The joke, of course, is that Fernand Cortez was the noisiest, most bombastic thing ever put on a stage up till then: three hours of marches and massed bands, choruses on-stage and off-stage, cavalry charges and exploding ships.
This – and not Meyerbeer – was what Wagner wanted to outdo when he composed Rienzi.

Napoleon commissioned the opera as a propaganda piece to drum up support for his campaign in Spain in 1808. For the conquistador Cortez, ending the bloodthirsty cult of the Aztec god Talepulchra (Tezcatlipoca), read Napoleon, liberating the Spanish from the Inquisition.
The production was enormously expensive. An unprecedented 180,000 francs were spent on the opera: 10,500 alone on harnesses and costumes for 17 horses and their riders. The massive orchestra bristled with Mexican and military instruments, including timpani, bass drums, tambourines, cymbals, triangles, tam-tams, and the Mexican gourd rattle (ajatazily). The designers Cicéri and Degotti studied Mexican plants and animals, and Aztec costumes and weapons.

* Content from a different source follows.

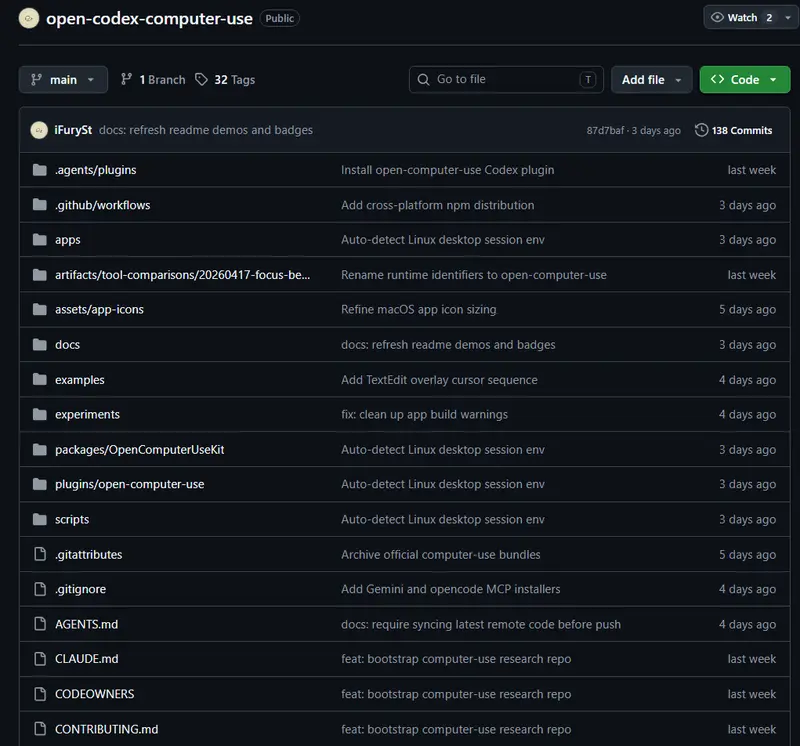Image resolution: width=800 pixels, height=746 pixels.
Task: Click the eye icon on the Watch button
Action: 717,17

In less than a month, Raoul-Rochette notes, the opera had become the most popular at the theatre; it united a melody sweet and fierce, tender and passionate, always new and original, with effects never heard before: crescendos, daring harmonies, opera’s first a cappella trio. It set the seal on Spontini’s reputation after the triumph of La Vestale, Fétis noted, and gave him an authority over the Opéra’s future that lasted for many years.
And it was pulled after a handful of performances – partly because the French were against the brutal Spanish campaign and sympathized with the Aztecs, partly because the triumphalist presentation no longer suited Napoleonic propaganda. Spontini, according to Raoul-Rochette, had painted the Spanish hero in too magnificent colours. The opera-going Parisians admired these devout patriots, exalted in their faith, proudly braving danger and death, at the same time that their descendants, led by warrior monks, fought the French armies. “Fernand Cortez had become a political misinterpretation and almost a public danger.” And so Napoleon cancelled the work he had commissioned.
Spontini’s librettists themselves had misgivings about the work. Étienne de Jouy tried to make the audience pity the fate of the Spanish prisoners – condemned to be sacrificed on the god’s altar – to soften the odious aspects of their victory later on. (Even in 1809, colonialism was not ipso facto a good thing.) “Between the sympathy inspired by the conquerors’ temerity and audacity, and that felt for the miserable fate of the conquered, the soul remains uncertain – and, as it were, suspended.”
The first modern revival of the original version took place in Florence in 2019, with Dario Schmunck in the title role, conducted by Jean-Luc Tingaud. While laudable, the singing and French pronunciation are erratic, and the choruses unclear.
Spontini revised the opera for a revival in 1817. Act II became Act I, and Act I became Act II; some numbers were cut, others were rewritten. The work was even more successful than it had been eight years before: in Fétis’s words, a true ovation for the composer. Minor revisions were made for performances in 1824 and 1832 (both Berlin), and 1838 (Paris). The listener is most likely to be familiar with these, and it is the 1817 version we will discuss.
Act I (originally Act II) opens in the courtyard of the great temple of Mexico, lit by torches during a stormy night. The Aztecs have captured Cortez’s brother Alvar and other Spaniards, and intend to sacrifice them to their god of evil. The Introduction (No. 1) contains the prisoners’ exquisite lament, ‘Champs de l’Ibérie’. The Mexicans take the Spanish prisoners into the temple, and the people abandon themselves to a ferocious joy; the chorus (No. 2: ‘Déchirez, frappez les victimes’) is appropriately “wild and warlike”, full of exotic tamtams and tambourines. Alvar and his men resolve to die bravely; their Trio hymne (No. 3: ‘Créateur de ce nouveau monde’) was the first unaccompanied trio in opera, a beautiful adagio number. The Aztecs resprise their chorus (No. 4) and “barbaric” dance.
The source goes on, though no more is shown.